### TO BE DONE
**A)** Answer these three questions from the passage on Gui Minhai's confession:
(i) In which country did Gui go missing, and in which month?
(ii) What position does Sophie Richardson hold?
(iii) In what year did the car crash take place?
**B)** Quote the passage on Gui Minhai's confession between "Gui, who went" and "has Swedish citizenship.", inclusive.
**C)** List each statement or request the passage on Gui Minhai's confession attributes to Gui in his CCTV interview.

### PASSAGE SHOWN
···

The curious “confession” of Hong Kong publisher Gui Minhai, who was paraded on Chinese national TV admitting to fleeing a decade-old manslaughter charge after disappearing for three months, has raised doubts and a backlash.
Sophie Richardson, China Director at Human Rights Watch, told HKFP: “The circumstance of Gui’s ‘confession’ raise still more questions about his case than they answer.”

Gui, who went missing in Thailand in October, appeared on China’s CCTV on Sunday night in “an exclusive interview” saying that he had been on the run after receiving a suspended two year prison sentence for killing a young woman in a 2003 car crash in eastern China. Gui apologised for what he did and said he surrendered to Chinese police “on his own.” He also asked the Swedish government not to help him despite the fact that he has Swedish citizenship.
Richardson blasted Chinese authorities for depriving Gui of due legal process and his rights as a defendant. “It’s not hard to see the effects of months of arbitrary detention, lack of access to lawyers of his own choosing or his family, or the ability to even know the evidence against him – all hallmarks of China’s nakedly politicised judicial system.”

···

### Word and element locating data
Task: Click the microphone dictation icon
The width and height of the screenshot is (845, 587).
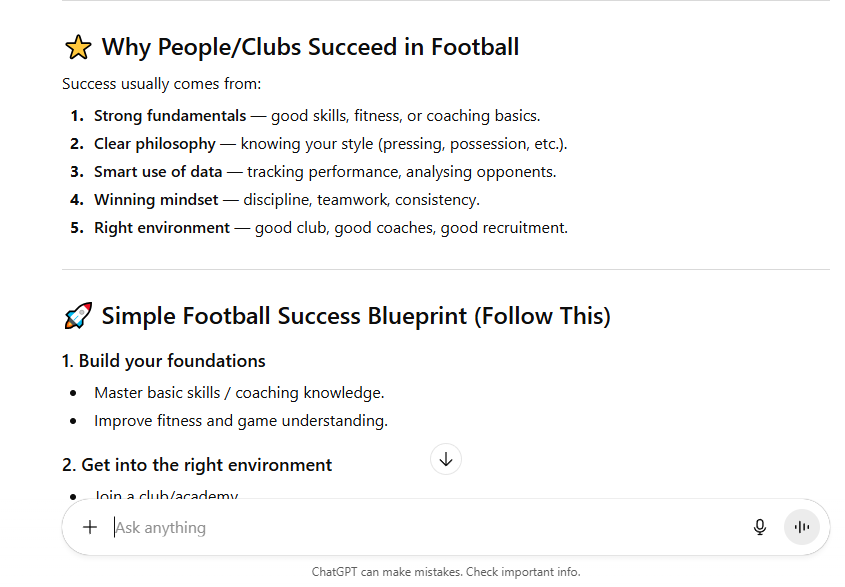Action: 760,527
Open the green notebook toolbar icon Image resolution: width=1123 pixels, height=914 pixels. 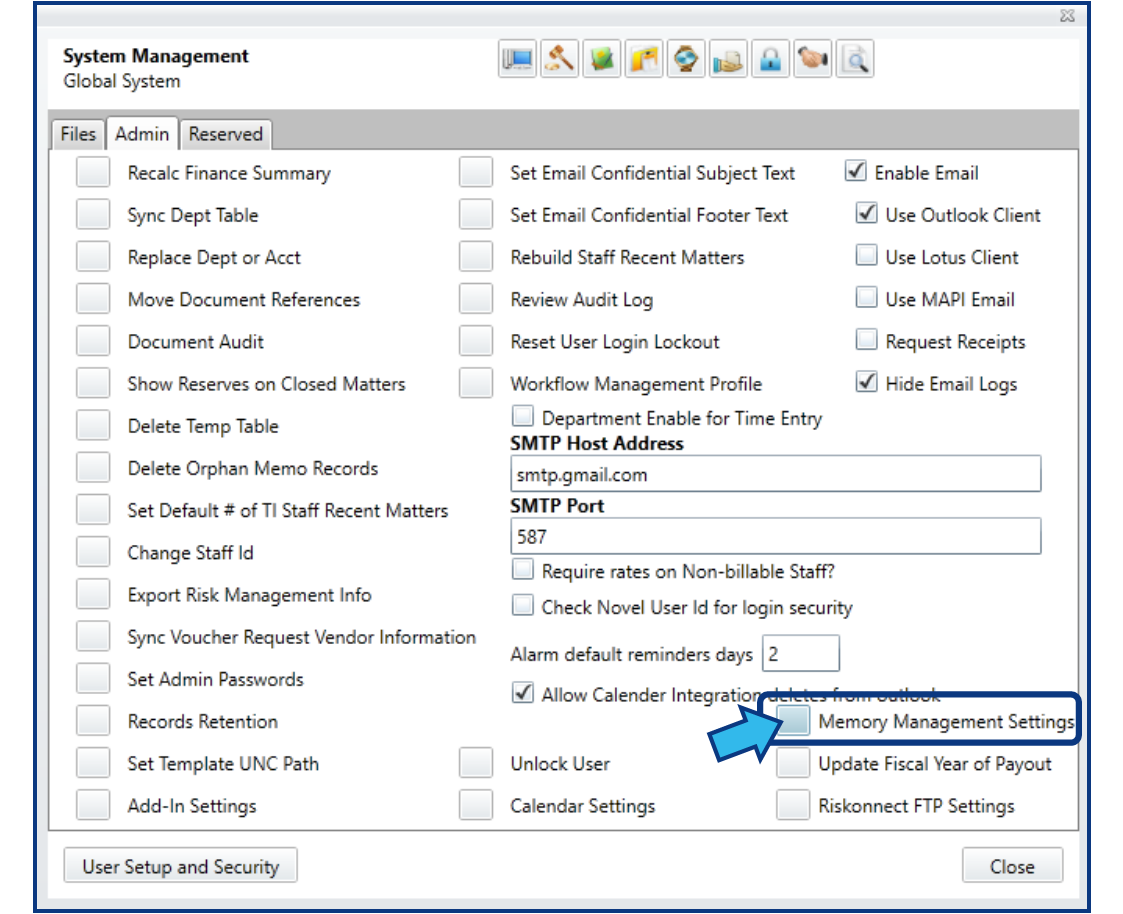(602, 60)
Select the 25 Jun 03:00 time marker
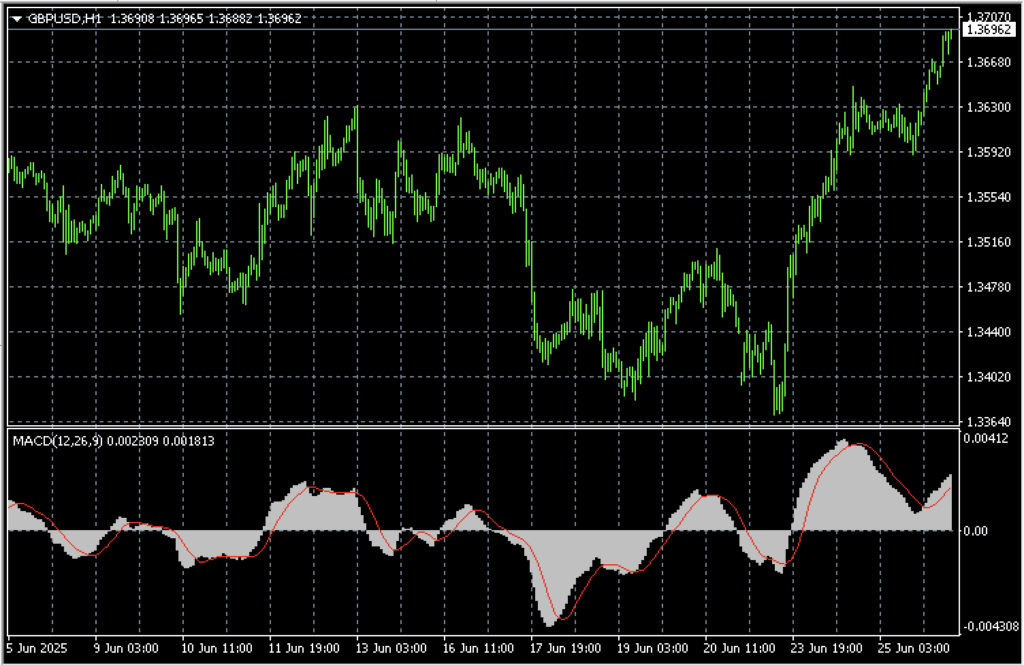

···

### OUTPUTS BY TASK
**A)**
(i) Thailand, in October
(ii) China Director at Human Rights Watch
(iii) 2003

**B)**
Gui, who went missing in Thailand in October, appeared on China’s CCTV on Sunday night in “an exclusive interview” saying that he had been on the run after receiving a suspended two year prison sentence for killing a young woman in a 2003 car crash in eastern China. Gui apologised for what he did and said he surrendered to Chinese police “on his own.” He also asked the Swedish government not to help him despite the fact that he has Swedish citizenship.

**C)**
- He had been on the run after receiving a suspended two-year prison sentence for killing a young woman in a 2003 car crash in eastern China.
- He apologized for what he did.
- He surrendered to Chinese police "on his own."
- He asked the Swedish government not to help him.